To już koniec wakacji i trzeba iść do szkoły. Kiedyś sama to przeżywałam, a teraz współczuję
swoim dzieciom. Wakacje to jest taki cudowny okres. Lato, ciepło, podróże, kąpiele w jeziorach,
morzu i te słoneczne. Och, człowiek wtedy robi rzecz, których na co dzień nie robi i to jest fajne.
Nie pozostaje nam nic innego jak poczekać kilka miesięcy, na te letnie dni. Na osłodę mam dla
Was bardzo prosty przepis na szarlotkę. To nasze ulubione ciasto.
Składniki na szarlotkę:
3 szklanki mąki
1 szklanka cukru
1 palma
5 żółtek
1 cukier waniliowy
2 łyżki proszku do pieczenia
Jabłka ok. 1 kg (ja jestem za leniwa i kupuję gotowe jabłka)
Beza:
5 białek
1 szklanka cukru
Szczypta soli
Wszystkie składniki do miski i ładnie zagnieść. Potem ciasto podzielić.
Blaszkę wysmarować masłem, ciastem, a na górę rozłożyć jabłka.

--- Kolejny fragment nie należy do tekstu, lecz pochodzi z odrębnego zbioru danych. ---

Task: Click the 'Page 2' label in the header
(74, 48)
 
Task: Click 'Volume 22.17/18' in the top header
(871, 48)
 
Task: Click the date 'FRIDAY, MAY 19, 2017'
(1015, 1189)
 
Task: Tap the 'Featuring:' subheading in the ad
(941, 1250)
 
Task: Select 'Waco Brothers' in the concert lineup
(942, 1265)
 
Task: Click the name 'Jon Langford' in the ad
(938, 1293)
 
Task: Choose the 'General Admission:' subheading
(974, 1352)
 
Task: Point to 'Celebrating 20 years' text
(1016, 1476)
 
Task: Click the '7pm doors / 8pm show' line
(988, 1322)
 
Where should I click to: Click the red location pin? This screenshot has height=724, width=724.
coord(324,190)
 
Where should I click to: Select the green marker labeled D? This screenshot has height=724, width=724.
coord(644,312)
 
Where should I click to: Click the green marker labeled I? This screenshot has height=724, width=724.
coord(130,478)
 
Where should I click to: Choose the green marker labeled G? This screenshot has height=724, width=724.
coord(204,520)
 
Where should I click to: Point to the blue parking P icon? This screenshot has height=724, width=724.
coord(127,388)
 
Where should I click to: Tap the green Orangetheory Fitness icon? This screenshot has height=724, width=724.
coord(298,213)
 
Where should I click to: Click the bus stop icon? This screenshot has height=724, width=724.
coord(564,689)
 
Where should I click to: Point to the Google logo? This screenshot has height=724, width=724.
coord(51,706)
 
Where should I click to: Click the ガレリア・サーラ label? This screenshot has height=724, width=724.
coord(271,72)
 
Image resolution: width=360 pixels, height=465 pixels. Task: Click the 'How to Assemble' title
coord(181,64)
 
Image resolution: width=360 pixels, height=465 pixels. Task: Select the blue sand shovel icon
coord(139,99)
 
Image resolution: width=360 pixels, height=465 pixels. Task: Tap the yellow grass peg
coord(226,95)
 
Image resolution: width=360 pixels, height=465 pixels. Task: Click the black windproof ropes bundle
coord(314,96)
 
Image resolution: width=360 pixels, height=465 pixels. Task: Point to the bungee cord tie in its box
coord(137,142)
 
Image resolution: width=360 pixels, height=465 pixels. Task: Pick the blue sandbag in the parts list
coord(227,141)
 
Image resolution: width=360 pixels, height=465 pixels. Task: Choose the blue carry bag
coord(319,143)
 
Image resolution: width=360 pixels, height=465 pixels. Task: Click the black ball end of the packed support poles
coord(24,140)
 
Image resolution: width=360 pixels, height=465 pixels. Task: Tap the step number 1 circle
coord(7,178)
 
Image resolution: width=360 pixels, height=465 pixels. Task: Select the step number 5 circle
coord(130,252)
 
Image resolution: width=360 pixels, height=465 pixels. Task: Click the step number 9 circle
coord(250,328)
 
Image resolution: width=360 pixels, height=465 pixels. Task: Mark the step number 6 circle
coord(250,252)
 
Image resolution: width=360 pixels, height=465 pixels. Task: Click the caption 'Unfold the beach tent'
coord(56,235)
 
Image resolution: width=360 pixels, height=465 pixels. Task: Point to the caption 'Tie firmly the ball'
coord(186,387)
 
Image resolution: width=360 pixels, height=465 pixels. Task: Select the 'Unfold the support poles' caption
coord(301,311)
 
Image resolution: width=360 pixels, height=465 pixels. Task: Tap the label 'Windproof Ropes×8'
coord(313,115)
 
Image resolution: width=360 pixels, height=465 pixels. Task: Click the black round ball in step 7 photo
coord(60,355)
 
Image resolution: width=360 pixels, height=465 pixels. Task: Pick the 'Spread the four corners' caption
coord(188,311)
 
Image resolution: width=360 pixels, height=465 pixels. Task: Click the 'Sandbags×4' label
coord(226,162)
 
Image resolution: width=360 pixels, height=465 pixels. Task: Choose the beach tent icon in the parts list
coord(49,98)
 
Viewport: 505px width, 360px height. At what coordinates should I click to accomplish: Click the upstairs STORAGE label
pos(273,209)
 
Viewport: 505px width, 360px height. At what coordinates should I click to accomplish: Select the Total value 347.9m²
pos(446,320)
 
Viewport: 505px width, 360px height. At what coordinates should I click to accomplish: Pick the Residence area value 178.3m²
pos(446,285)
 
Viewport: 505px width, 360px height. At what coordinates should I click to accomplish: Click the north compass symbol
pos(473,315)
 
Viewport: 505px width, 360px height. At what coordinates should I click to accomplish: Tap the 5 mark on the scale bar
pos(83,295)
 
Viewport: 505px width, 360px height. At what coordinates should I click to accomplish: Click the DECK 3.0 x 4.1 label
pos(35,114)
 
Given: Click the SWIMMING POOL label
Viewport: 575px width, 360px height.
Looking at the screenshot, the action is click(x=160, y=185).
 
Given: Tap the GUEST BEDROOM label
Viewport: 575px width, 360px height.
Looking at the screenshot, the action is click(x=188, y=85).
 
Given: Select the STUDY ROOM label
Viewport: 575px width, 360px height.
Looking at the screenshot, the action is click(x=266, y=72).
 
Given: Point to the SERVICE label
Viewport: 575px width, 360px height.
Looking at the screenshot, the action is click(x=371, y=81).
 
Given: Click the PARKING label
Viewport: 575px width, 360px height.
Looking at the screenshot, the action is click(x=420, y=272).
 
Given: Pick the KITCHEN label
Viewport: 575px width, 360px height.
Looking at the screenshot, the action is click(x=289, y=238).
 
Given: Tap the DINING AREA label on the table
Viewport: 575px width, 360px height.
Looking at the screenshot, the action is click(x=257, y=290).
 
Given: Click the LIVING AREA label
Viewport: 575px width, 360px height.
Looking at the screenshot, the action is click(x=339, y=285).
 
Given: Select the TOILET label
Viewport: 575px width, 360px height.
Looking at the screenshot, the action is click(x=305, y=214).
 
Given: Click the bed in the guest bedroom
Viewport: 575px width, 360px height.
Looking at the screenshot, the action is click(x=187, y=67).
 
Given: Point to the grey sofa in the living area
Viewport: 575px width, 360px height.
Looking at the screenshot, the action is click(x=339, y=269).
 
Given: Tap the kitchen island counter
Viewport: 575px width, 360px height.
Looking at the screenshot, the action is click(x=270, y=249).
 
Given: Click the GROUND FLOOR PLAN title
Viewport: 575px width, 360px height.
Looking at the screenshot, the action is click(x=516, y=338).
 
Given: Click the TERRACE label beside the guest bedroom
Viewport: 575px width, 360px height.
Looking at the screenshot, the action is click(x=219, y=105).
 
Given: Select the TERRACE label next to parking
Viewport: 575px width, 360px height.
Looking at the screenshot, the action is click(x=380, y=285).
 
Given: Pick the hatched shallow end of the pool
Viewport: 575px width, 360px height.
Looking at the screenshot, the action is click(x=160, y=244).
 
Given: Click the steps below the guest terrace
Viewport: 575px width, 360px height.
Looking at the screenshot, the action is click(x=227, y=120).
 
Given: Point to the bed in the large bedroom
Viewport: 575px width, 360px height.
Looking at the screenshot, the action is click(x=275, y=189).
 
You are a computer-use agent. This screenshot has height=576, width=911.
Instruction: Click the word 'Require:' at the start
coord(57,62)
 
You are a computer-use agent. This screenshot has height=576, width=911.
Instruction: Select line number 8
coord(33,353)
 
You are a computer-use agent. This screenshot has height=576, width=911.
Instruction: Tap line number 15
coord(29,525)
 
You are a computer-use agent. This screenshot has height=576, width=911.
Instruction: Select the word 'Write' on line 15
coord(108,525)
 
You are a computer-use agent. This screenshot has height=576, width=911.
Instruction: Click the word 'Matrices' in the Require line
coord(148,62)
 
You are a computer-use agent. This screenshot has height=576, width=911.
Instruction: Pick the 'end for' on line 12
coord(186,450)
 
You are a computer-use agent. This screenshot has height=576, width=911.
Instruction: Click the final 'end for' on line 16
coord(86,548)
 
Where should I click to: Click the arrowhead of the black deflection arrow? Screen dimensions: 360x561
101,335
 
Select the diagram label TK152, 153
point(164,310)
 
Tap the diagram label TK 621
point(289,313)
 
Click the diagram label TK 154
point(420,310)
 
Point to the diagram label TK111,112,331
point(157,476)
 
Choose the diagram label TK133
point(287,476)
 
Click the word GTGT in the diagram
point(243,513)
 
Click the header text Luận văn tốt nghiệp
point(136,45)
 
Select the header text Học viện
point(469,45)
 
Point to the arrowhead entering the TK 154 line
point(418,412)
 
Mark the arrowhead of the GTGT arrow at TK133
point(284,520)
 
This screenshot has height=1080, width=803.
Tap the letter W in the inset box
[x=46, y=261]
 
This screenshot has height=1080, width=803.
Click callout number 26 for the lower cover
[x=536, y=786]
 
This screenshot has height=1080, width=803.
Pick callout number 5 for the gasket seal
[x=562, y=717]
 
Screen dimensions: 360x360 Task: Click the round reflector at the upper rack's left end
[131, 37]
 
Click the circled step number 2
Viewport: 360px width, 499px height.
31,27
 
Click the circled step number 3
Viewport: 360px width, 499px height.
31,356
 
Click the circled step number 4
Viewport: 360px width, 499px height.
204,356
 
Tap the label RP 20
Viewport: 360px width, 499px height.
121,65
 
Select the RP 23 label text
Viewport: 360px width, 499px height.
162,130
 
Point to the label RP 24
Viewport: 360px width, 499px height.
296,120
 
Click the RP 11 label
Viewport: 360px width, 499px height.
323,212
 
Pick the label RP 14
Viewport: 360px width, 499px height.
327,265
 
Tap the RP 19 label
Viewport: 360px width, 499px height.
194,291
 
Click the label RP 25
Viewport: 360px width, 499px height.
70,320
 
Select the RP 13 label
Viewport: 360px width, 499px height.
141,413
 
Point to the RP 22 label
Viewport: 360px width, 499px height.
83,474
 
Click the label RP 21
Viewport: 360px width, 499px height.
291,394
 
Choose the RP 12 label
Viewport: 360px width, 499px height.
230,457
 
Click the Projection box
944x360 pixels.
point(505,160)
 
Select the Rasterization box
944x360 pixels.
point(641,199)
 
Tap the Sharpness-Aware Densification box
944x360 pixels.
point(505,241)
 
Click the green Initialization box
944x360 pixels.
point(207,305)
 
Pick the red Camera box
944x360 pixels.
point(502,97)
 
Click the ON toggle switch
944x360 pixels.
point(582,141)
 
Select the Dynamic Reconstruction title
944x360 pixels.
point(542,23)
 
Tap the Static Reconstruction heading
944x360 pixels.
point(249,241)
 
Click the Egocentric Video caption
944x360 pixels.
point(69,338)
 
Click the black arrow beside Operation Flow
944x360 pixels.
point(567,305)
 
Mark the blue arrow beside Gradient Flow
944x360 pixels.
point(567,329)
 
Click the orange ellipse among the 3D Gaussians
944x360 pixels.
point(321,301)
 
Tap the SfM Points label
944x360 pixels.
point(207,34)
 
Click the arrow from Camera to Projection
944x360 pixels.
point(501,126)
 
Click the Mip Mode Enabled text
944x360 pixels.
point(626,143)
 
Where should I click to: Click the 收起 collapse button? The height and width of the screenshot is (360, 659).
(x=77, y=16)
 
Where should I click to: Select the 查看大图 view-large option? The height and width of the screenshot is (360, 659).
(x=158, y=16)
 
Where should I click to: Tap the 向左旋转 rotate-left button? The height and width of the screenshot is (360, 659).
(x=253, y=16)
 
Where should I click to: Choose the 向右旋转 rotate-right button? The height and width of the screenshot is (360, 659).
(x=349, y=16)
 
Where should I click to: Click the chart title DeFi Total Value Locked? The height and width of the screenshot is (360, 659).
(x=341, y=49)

Ubijamy białka z solą na sztywną pianę i dodajemy cukru. Wykładamy na jabłka.
Kawałek ciasta, który nam został, ścieramy na tarce.
Ciasto trafia do nagrzanego piekarnika na 1 godzinę. Na początku temperatura to 200°C (przez
10 minut), a potem skręcamy do 170°C
Po godzinie wyciągamy cieplutkie, pachnące ciasto, robimy kawę, ubijamy śmietanę i zarządzamy
chillout. SmAcZnEgO!!!!
Nie martwcie się tym rokiem szkolnym. Razem damy radę to przetrwać.